**Exercise**. The copy should hold exactly the lines below from the one that contains "Task: Select Enchiladas Taxco dinner item" through the one that contains "Click the SOL $9.73M tile" and nothing else, so no pictures.

Start of Information supplied

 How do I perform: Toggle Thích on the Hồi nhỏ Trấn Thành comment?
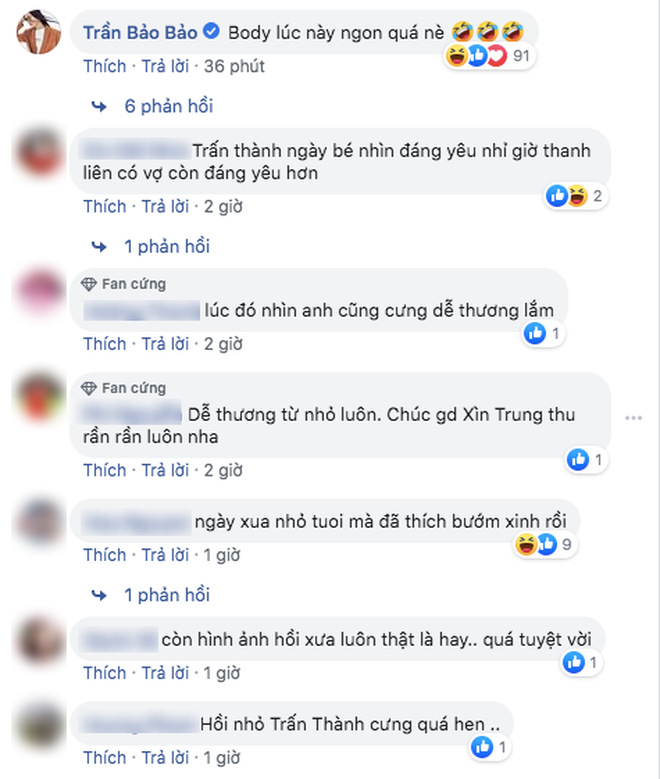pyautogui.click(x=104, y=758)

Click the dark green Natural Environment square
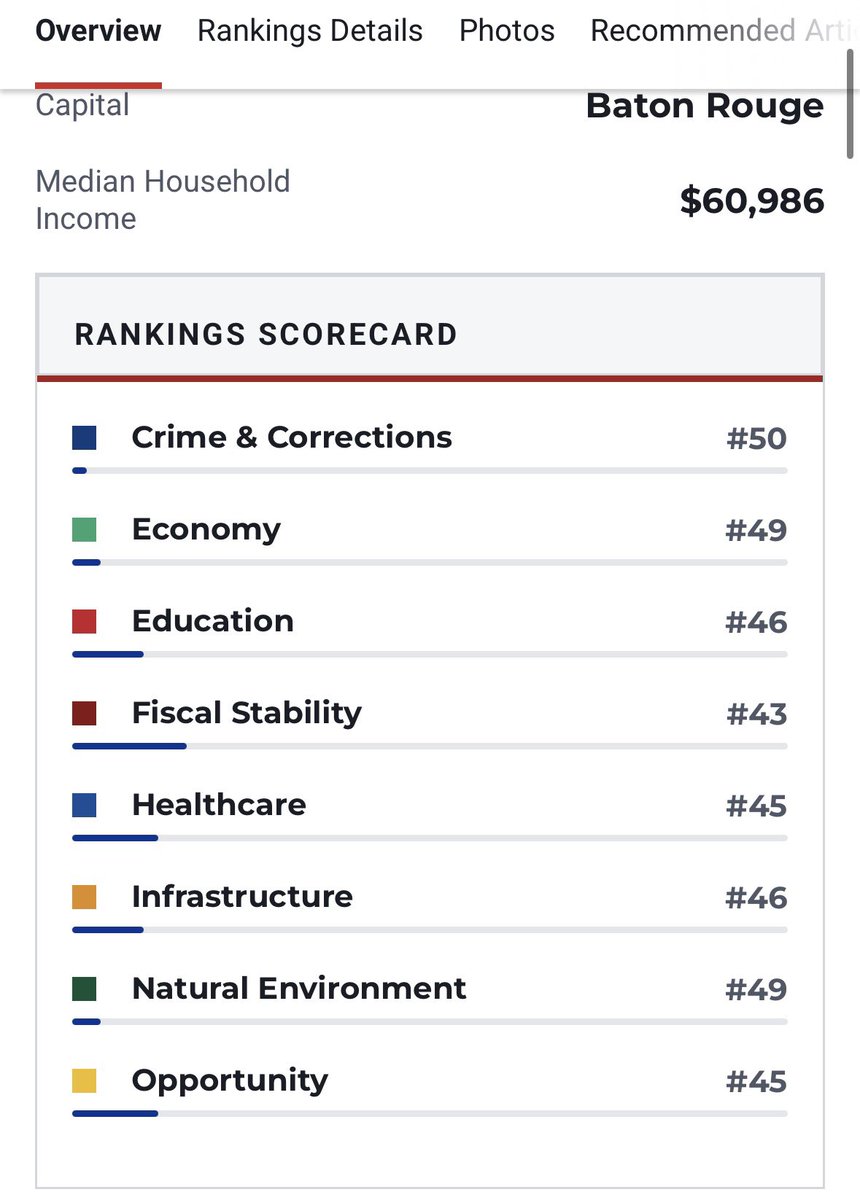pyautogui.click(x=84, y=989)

End of Information supplied
Start of Information supplied

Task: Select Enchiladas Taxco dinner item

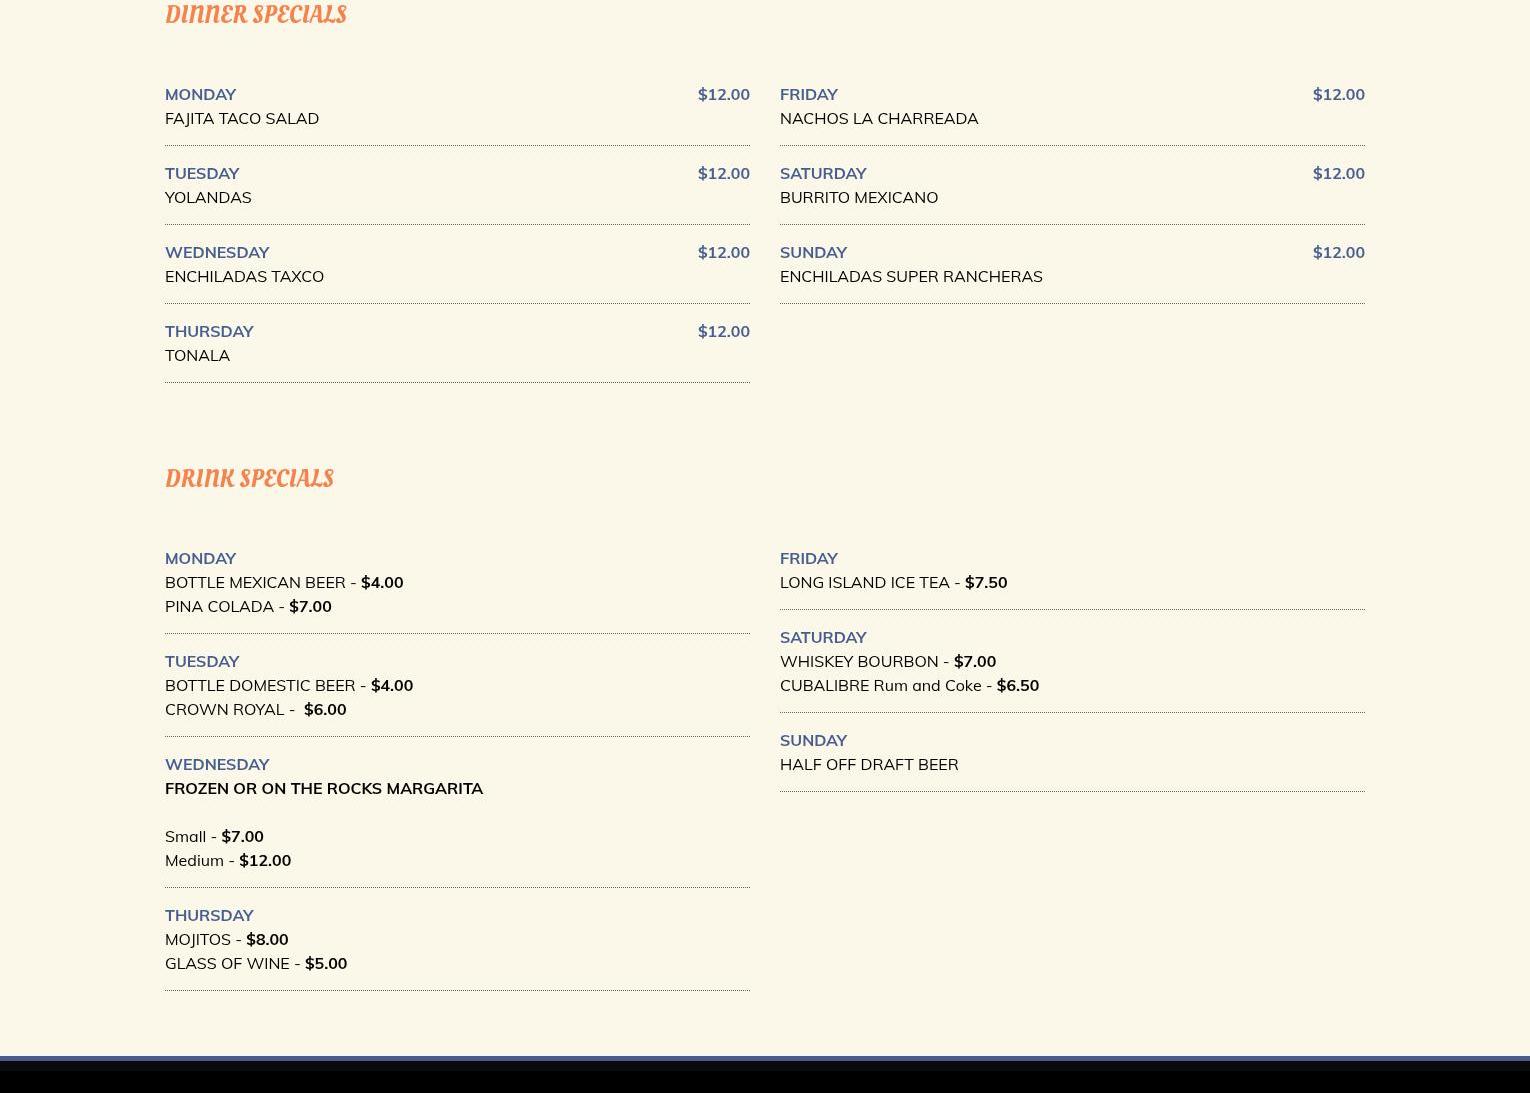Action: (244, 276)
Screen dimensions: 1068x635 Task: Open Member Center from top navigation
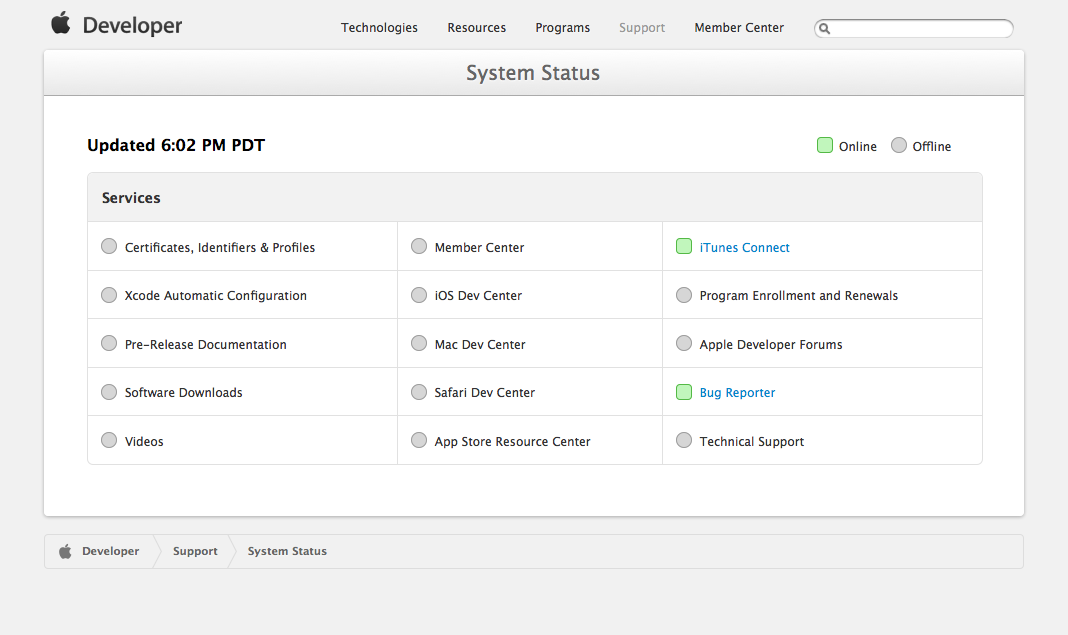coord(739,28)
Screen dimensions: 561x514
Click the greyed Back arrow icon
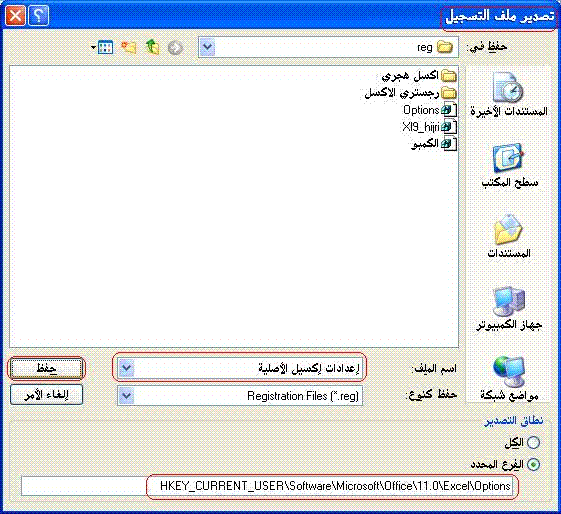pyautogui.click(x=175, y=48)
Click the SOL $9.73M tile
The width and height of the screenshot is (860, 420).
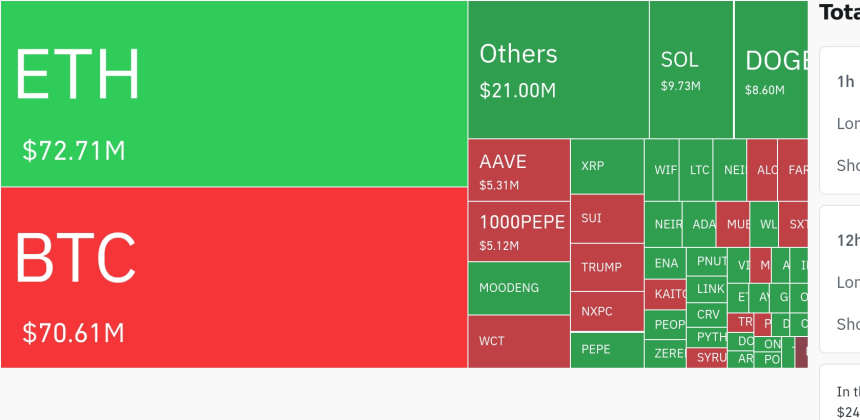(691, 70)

End of Information supplied
Start of Information supplied

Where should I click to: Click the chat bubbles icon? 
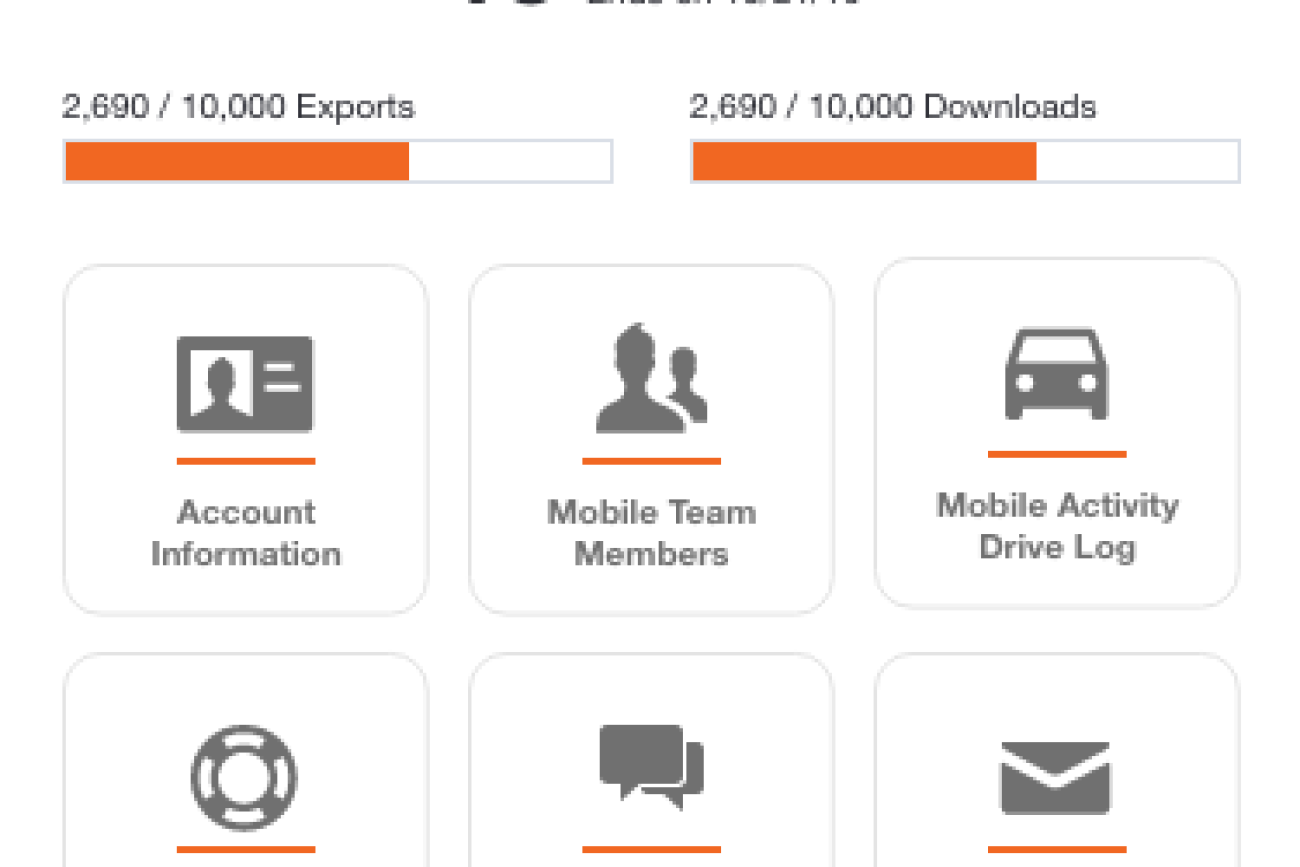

End of Information supplied

**Solution to this exercise**.
Task: Select Enchiladas Taxco dinner item

Action: (244, 276)
Screen dimensions: 1068x635 Task: Open Member Center from top navigation
coord(739,28)
Screen dimensions: 561x514
Click the greyed Back arrow icon
pyautogui.click(x=175, y=48)
Click the SOL $9.73M tile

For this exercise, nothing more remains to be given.